As I know, a rigid body is a set of $N$ particles in three-dimensional space subject to the following constraint: if $b_1,\dots,b_N\in \mathbb{R}^3$ are the initial positions of the particles and if $c_1,\dots,c_N: \mathbb{R}\to \mathbb{R}^3$ are their time evolutions, then
$$|c_{i}(t)-c_{j}(t)|=|b_i-b_j| , \quad \forall t \in \mathbb{R}.$$
In other words, the distance between each pair of points is maintained constant throughout the time evolution. With this in mind, it is usual to consider that the configuration manifold of a rigid body is in truth
$$Q = \mathbb{R}^3\times SO(3).$$
In Spivak's Mechanics book it is said:
This all can be expressed in a more familiar, geometric, way by considering the "configuration space" of $\mathbf{b}$, which is the subset $\mathscr{M}\subset (\mathbb{R}^3)^N$ of all points that can be reached from $\mathbf{b}$ at the end of a rigid motion. In other words,
$$\mathscr{M}=\{(A(b_1),\dots,A(b_N)) : A \ \text{an orientation preserving isometry of } \ \mathbb{R}^3\}.$$
When $\mathbf{b}$ is non-planar, $\mathscr{M}$ is a $6$-dimensional manifold diffeomorphic to the set of all orientation preserving isometries $A$ of $\mathbb{R}^3$, and thus to $\mathbb{R}^3\times SO(3)$. With this picture, a rigid motion of $\mathbf{b}$is simply a curve in $\mathscr{M}$, so a virtual infinitesimal displacement $\mathbf{v}$ of $\mathbf{b}$ is simply a tangent vector to $\mathscr{M}$ at $\mathbf{b}$.

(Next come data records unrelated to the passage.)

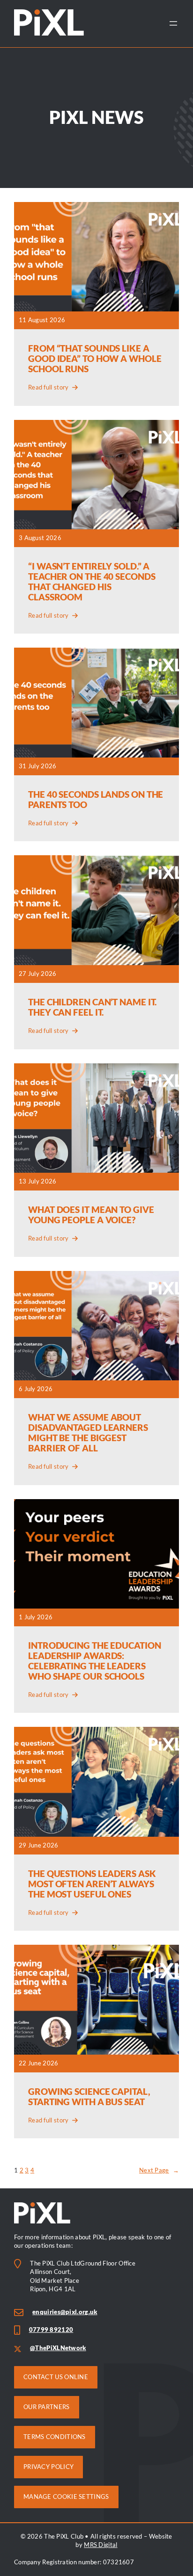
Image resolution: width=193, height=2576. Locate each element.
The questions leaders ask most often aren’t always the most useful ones (92, 1884)
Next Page (159, 2170)
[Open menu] (173, 23)
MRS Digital (100, 2544)
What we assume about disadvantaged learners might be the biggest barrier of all (88, 1432)
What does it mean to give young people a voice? (91, 1215)
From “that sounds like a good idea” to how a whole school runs (95, 358)
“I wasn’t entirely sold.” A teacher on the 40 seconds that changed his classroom (92, 581)
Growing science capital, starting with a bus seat (89, 2096)
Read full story (48, 387)
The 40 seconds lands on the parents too (95, 799)
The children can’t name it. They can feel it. (92, 1007)
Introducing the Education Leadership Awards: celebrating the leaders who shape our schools (94, 1660)
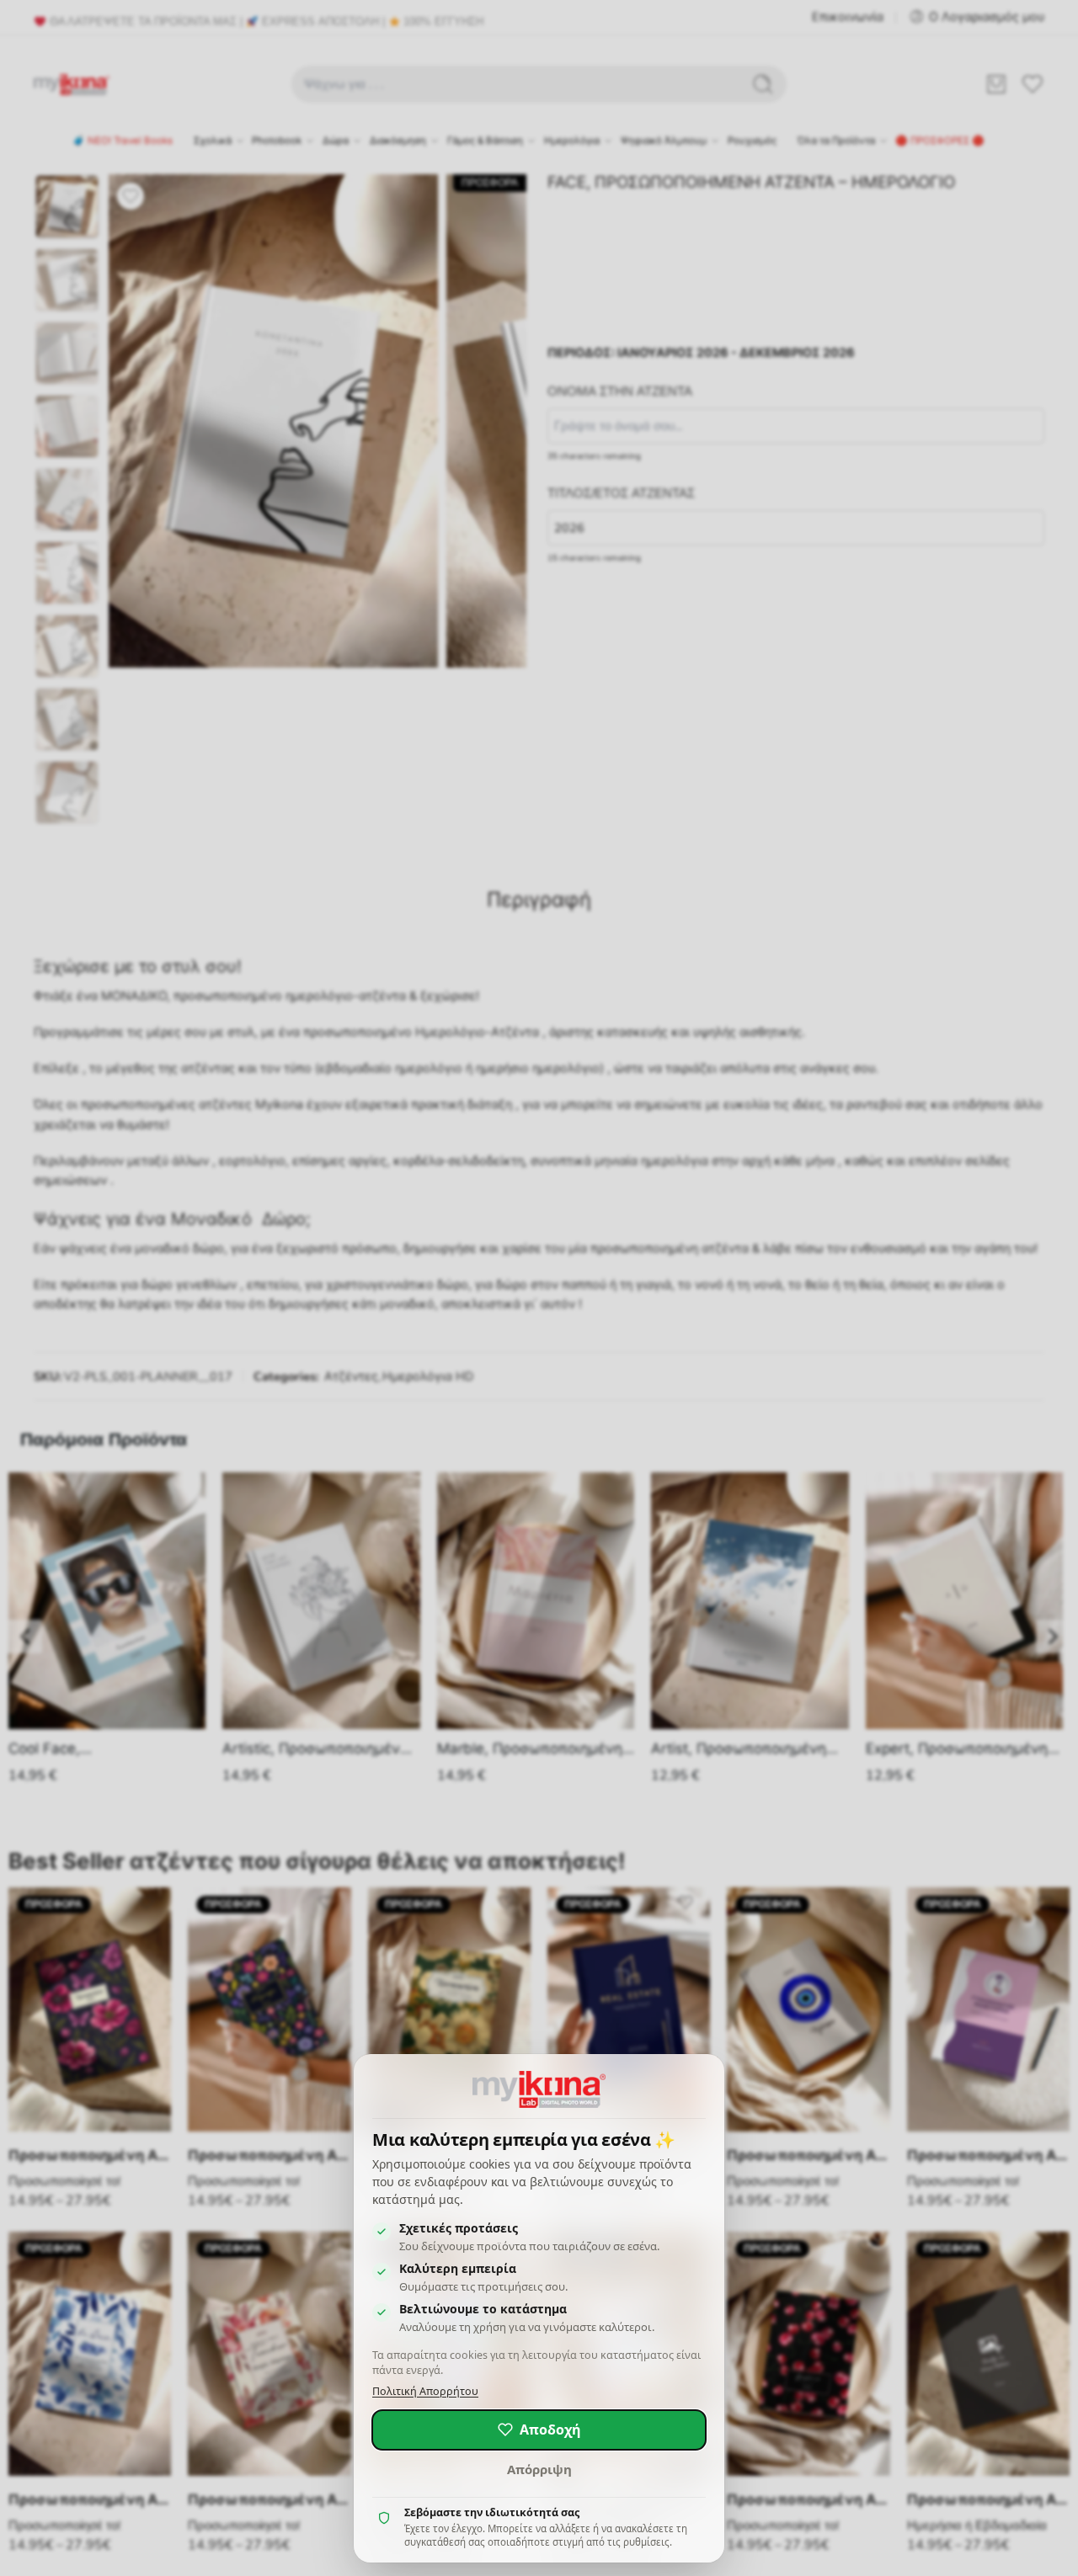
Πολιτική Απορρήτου (425, 2391)
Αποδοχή (550, 2429)
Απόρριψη (539, 2469)
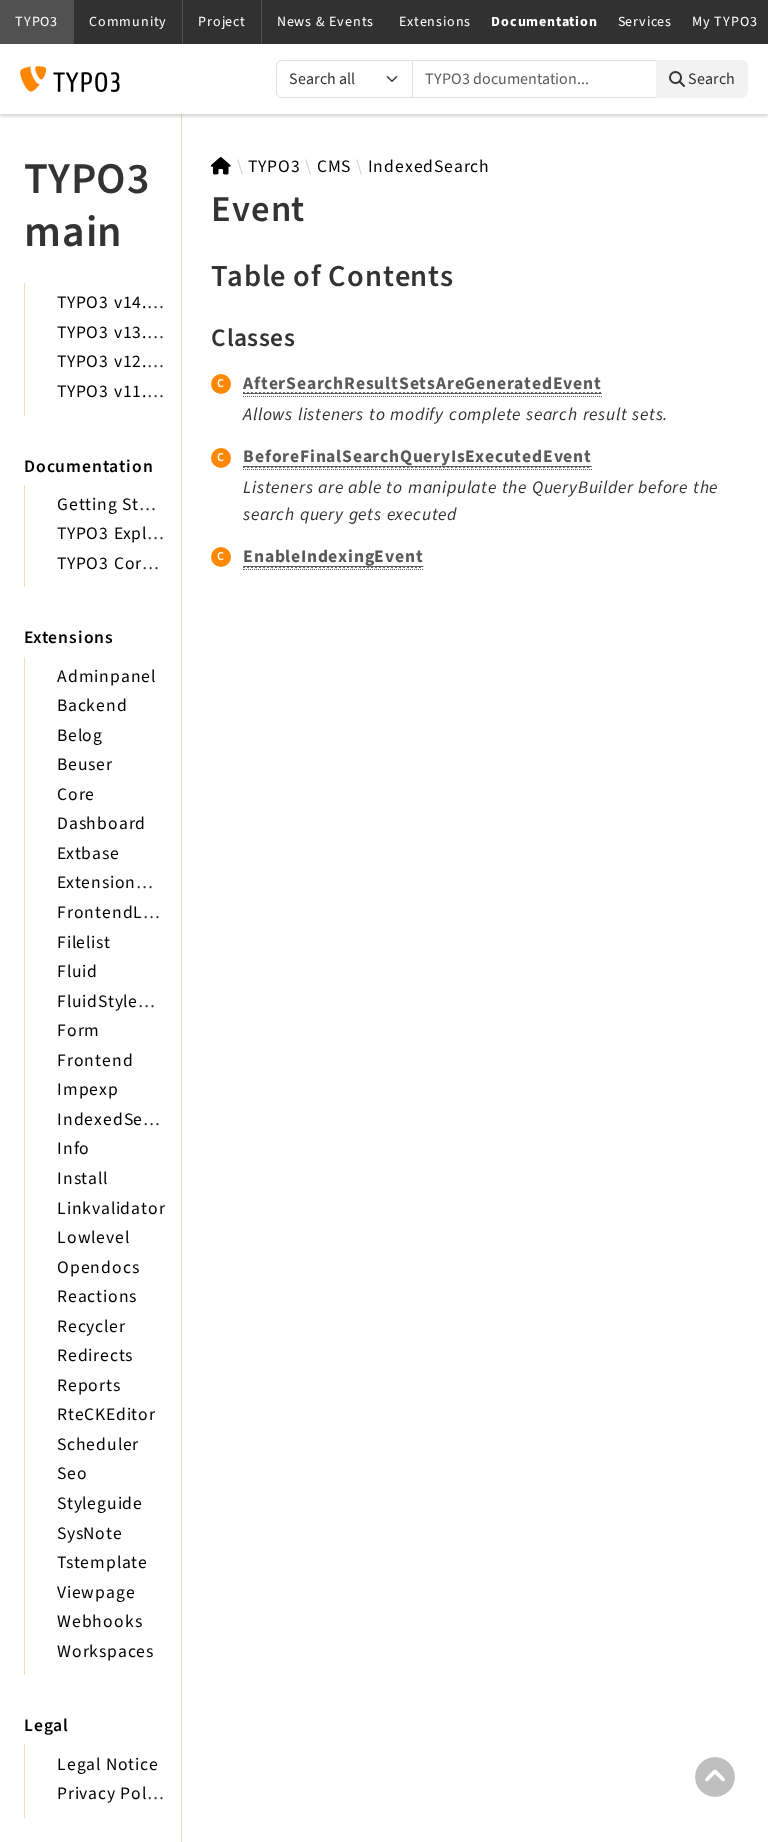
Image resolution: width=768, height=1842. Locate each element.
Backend (92, 705)
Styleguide (100, 1503)
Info (73, 1148)
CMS (334, 166)
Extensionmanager (133, 882)
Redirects (95, 1355)
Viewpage (96, 1592)
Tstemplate (102, 1562)
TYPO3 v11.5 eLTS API (143, 391)
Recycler (91, 1326)
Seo (72, 1473)
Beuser (85, 764)
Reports (89, 1385)
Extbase (88, 853)
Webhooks (99, 1621)
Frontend (95, 1060)
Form (78, 1030)
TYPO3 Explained (125, 533)
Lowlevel (93, 1237)
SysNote (90, 1533)
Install (82, 1178)
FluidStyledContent (136, 1001)
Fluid (77, 971)
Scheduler (98, 1444)
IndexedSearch (118, 1119)
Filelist (83, 942)
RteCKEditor (106, 1414)
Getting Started (120, 504)
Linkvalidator (111, 1208)
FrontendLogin (118, 912)
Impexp (88, 1089)
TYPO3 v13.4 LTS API (138, 332)
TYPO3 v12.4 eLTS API (143, 361)
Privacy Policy (113, 1793)
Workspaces (105, 1651)
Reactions (97, 1296)
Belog (80, 735)
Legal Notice (108, 1764)
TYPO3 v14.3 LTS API (138, 302)
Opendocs (98, 1267)
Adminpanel (106, 676)
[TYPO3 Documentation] (70, 79)
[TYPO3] (221, 166)
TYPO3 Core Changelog (150, 563)
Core (76, 794)
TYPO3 (274, 166)
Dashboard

Although this seems really simple, I'm having a hard time to understand that the configuration manifold of a rigid body is $\mathbb{R}^3\times SO(3)$. I see that in truth if $A$ is a curve of isometries, then really $t\mapsto (A(t)(b_1),\dots,A(t)(b_N))$ is a curve that satisfies the constraints.
But why this says the configuration manifold is the set of all orientation preserving isometries? Also, where the orientation preserving came from? In short, how to see that the configuration manifold of a rigid body is $\mathbb{R}^3\times SO(3)$?